◆ Brief
Count the lines in the records below that contain the word "Open", and reply with the number alone.

◆ Exercise input

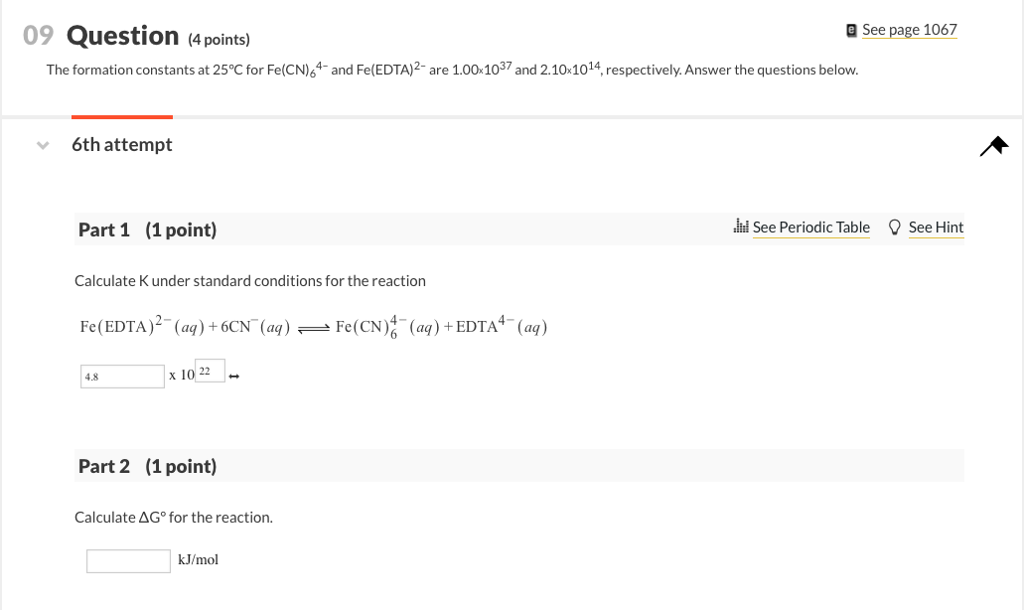Click the Part 1 (1 point) header
The width and height of the screenshot is (1024, 610).
(x=147, y=230)
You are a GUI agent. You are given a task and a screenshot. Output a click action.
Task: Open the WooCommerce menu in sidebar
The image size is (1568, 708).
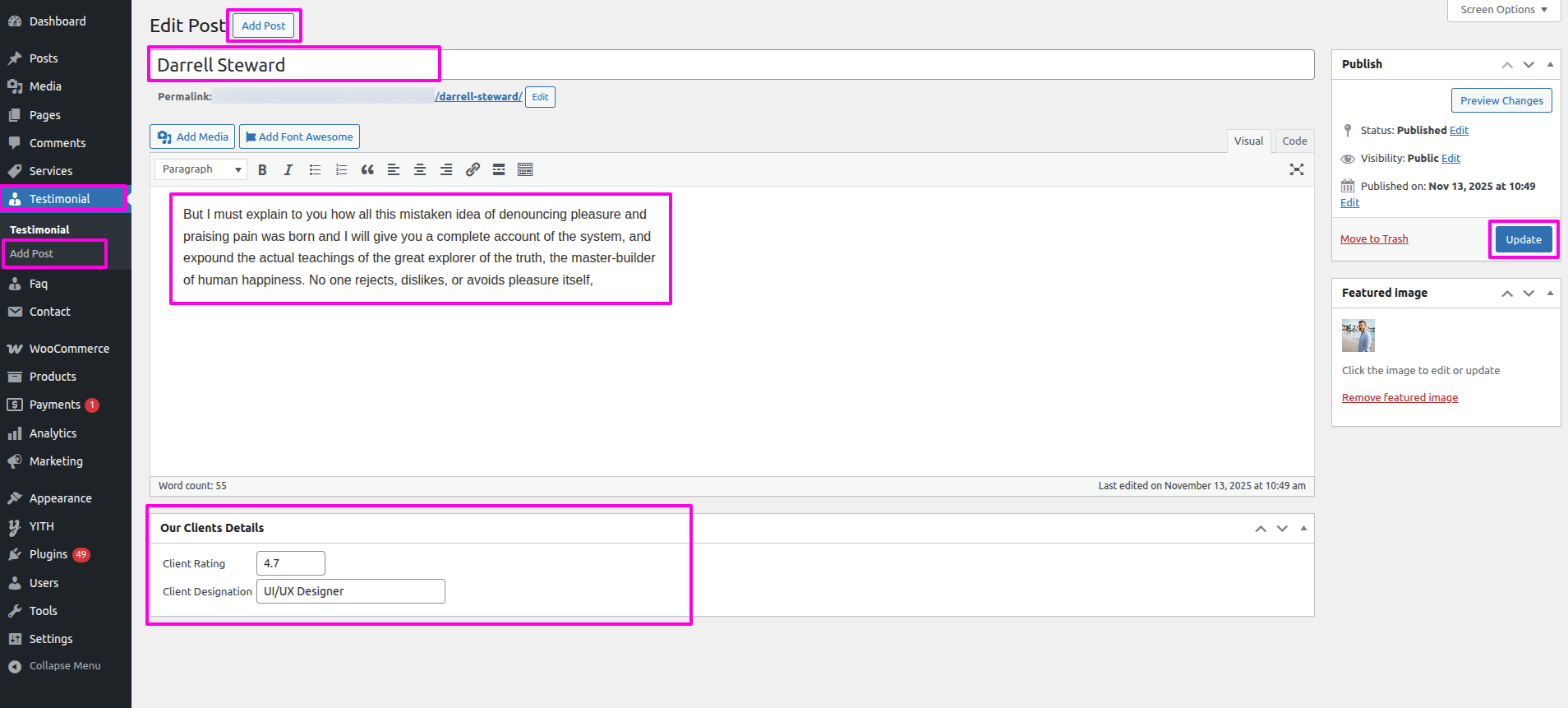point(69,349)
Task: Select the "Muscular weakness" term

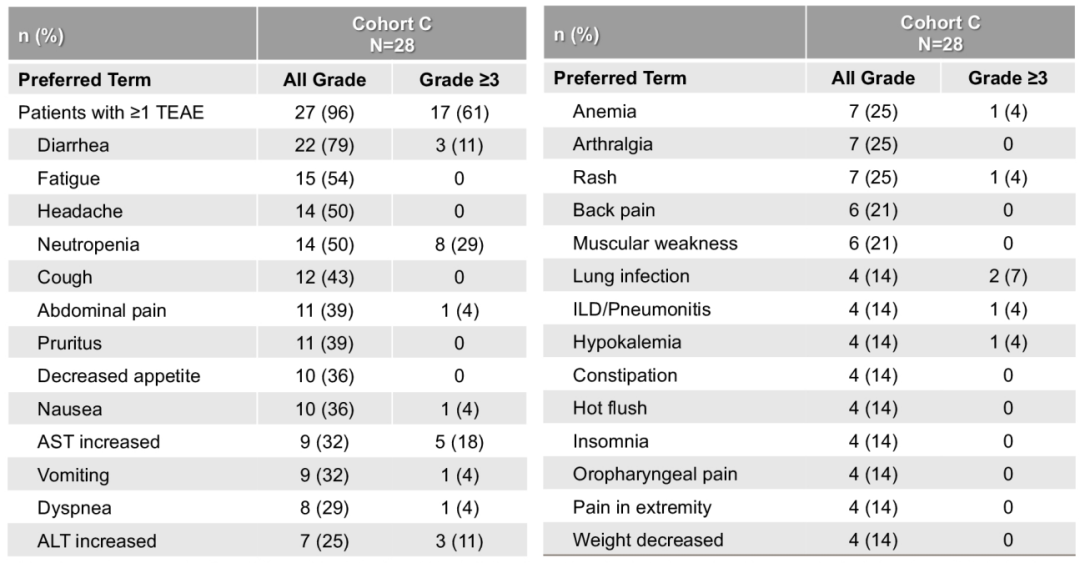Action: coord(655,243)
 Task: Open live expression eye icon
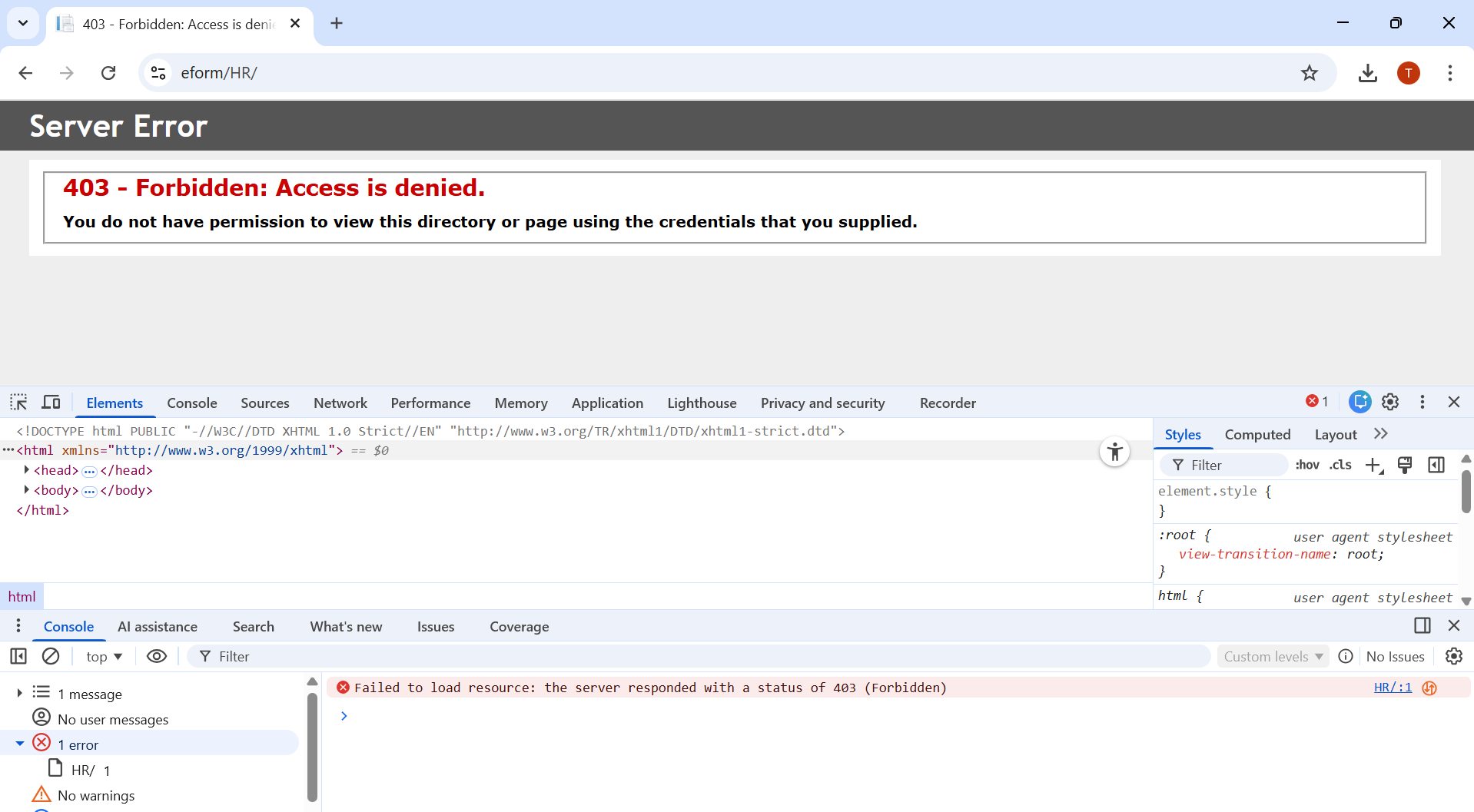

◆ Solution for this task
2